In this learning log I will be working with the MTCars dataset.
data("mtcars")
attach(mtcars)
I will be creating a multiple linear regression model for quarter mile times. The predictors are gross horsepower and weight.
quartMile <- lm(qsec ~ hp + wt)
quartMile
##
## Call:
## lm(formula = qsec ~ hp + wt)
##
## Coefficients:
## (Intercept) hp wt
## 18.82559 -0.02731 0.94153
I will be conducting a hypothesis test on weight at a 0.05 level of significance.
Null hypothesis: After accounting for gross horsepower, there is no linear relationship between quarter mile time and weight.
Alternative hypothesis: After accounting for gross horsepower, there is a linear relationship between quarter mile time and weight.
summary(quartMile)
##
## Call:
## lm(formula = qsec ~ hp + wt)
##
## Residuals:
## Min 1Q Median 3Q Max
## -1.8283 -0.4055 -0.1464 0.3519 3.7030
##
## Coefficients:
## Estimate Std. Error t value Pr(>|t|)
## (Intercept) 18.825585 0.671867 28.020 < 2e-16 ***
## hp -0.027310 0.003795 -7.197 6.36e-08 ***
## wt 0.941532 0.265897 3.541 0.00137 **
## ---
## Signif. codes: 0 '***' 0.001 '**' 0.01 '*' 0.05 '.' 0.1 ' ' 1
##
## Residual standard error: 1.09 on 29 degrees of freedom
## Multiple R-squared: 0.652, Adjusted R-squared: 0.628
## F-statistic: 27.17 on 2 and 29 DF, p-value: 2.251e-07
From the summary of the model, the value of the test statistic is 3.541, which follows a t-distribution with 29 degrees of freedom. There are 32 observations in the dataset (n=32), and the model has two predictors (k=2). Degrees of freedom is equal to n-k-1, which in this case is 32-2-1=29. The p-value is 0.00137.

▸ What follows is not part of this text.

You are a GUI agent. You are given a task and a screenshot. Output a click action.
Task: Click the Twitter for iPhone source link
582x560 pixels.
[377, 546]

Since our p-value of 0.00137 is less than our 0.05 level of significance, we reject the null hypothesis in favor of the alternative. There is strong evidence to suggest that after we account for gross horsepower, there is a linear relationship between quarter mile time and weight.

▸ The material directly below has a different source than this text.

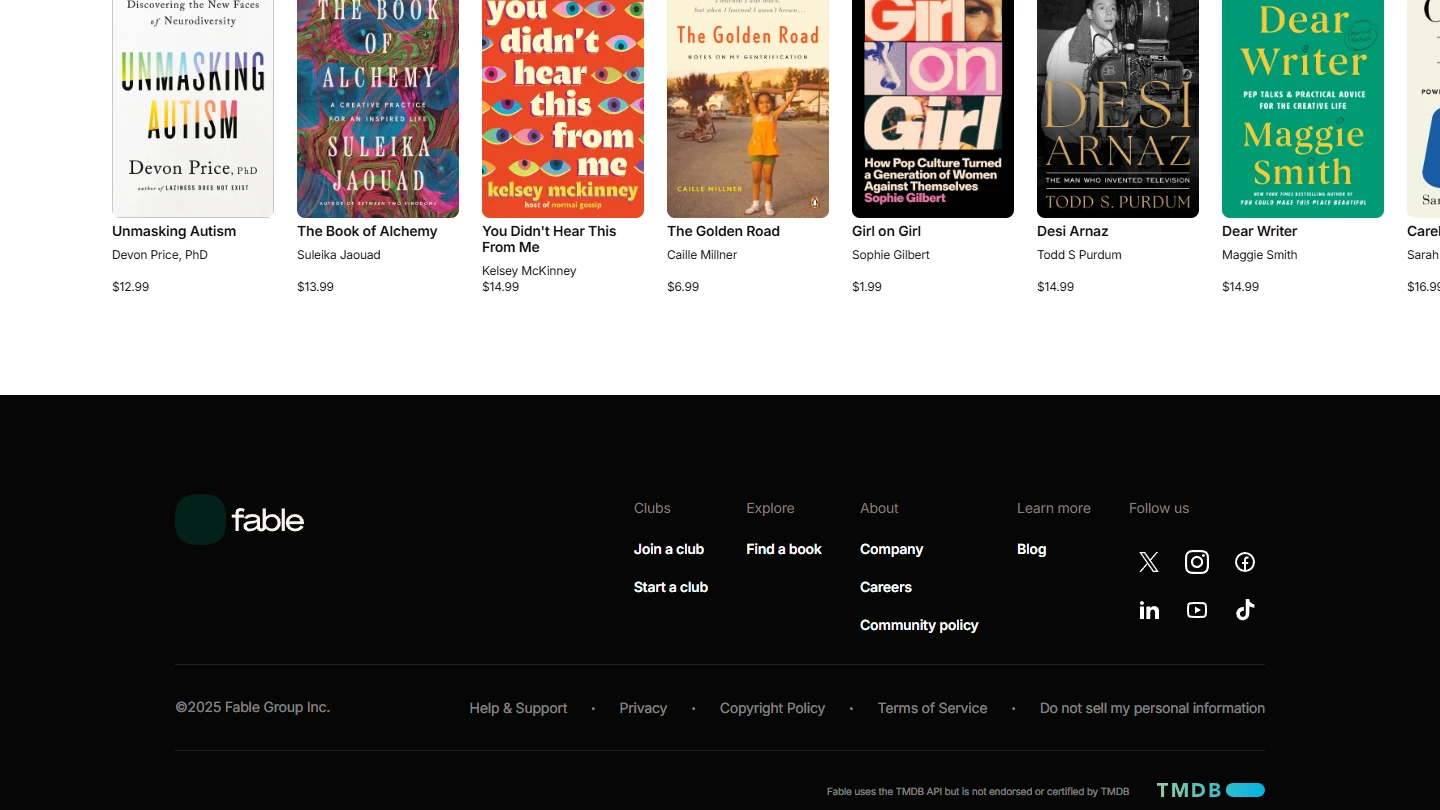Viewport: 1440px width, 810px height.
Task: Open Fable's X (Twitter) profile icon
Action: click(1149, 562)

weightInt <- confint (quartMile, level = 0.95)
weightInt
## 2.5 % 97.5 %
## (Intercept) 17.45146289 20.19970760
## hp -0.03507046 -0.01954879
## wt 0.39771199 1.48535274
The output gives the upper and lower bounds for a 95% confidence interval. The interval for weight is (0.39771199, 1.48535274)
We are 95% confident that for any given gross horsepower rating, each additional 1000 pounds of weight will result in an increase in quarter mile times between 0.3977 and 1.4854 seconds.

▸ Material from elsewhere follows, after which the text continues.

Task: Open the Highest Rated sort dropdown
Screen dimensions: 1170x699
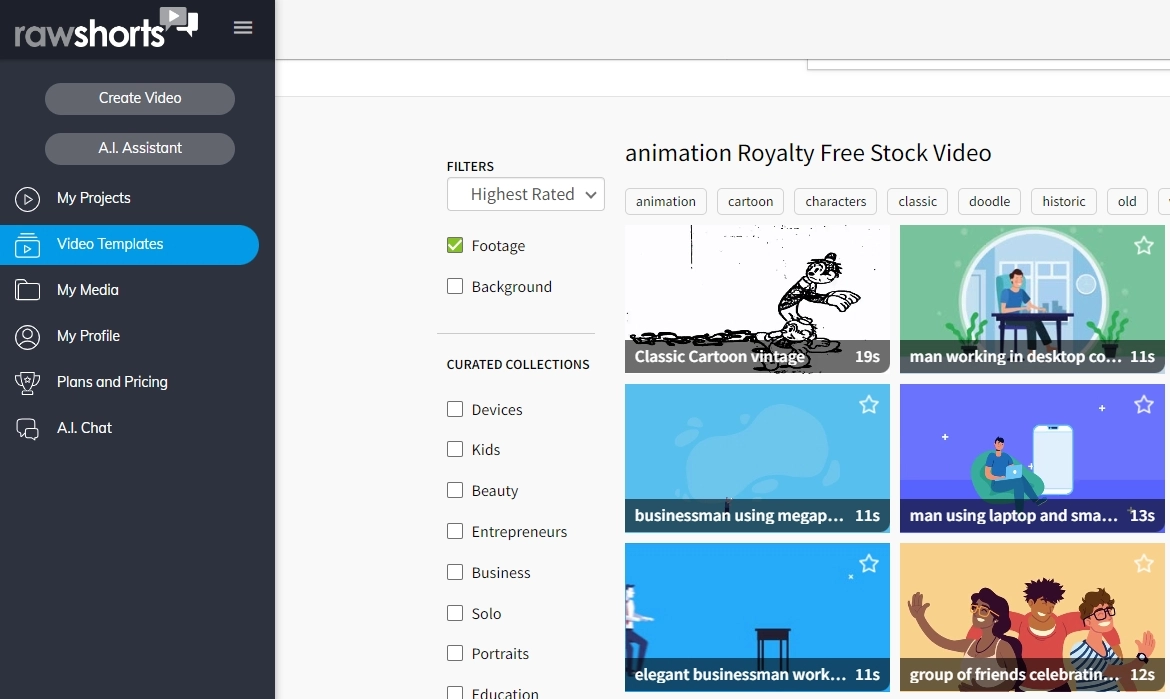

Let’s look at one specific vehicle in this dataset, the Mercedes-Benz 450SE. This vehicle is the 12th observation in the dataset.
mtcars[12, ]
## mpg cyl disp hp drat wt qsec vs am gear carb
## Merc 450SE 16.4 8 275.8 180 3.07 4.07 17.4 0 0 3 3
The gross horsepower for the 450SE is 180, and weight is 4070 pounds. We then create a new dataset using these values to use with our prediction interval.
newdata <- data.frame(hp = 180, wt = 4.07)
Creating the prediction interval:
PI <- predict(quartMile, newdata, interval = "predict")
PI
## fit lwr upr
## 1 17.74189 15.45114 20.03264
Our predicted quarter mile time given the observed gross horsepower and weight of the 450SE is 17.7419 seconds. This is the center of the prediction interval. The prediction interval is (15.45114, 20.03264).
We predict the quarter mile time for a car weighing 4070 pounds and producing 180 gross horsepower to be between 15.45114 seconds to 20.03264 seconds.
Creating the confidence interval:
CI <- predict(quartMile, newdata, interval = "confidence")
CI
## fit lwr upr
## 1 17.74189 17.2135 18.27028
The confidence interval is (17.2135, 18.27028).
We are 95% confident the mean quarter mile time for cars weighing 4070 pounds and producing 180 gross horsepower is between 17.2135 seconds and 18.27028 seconds.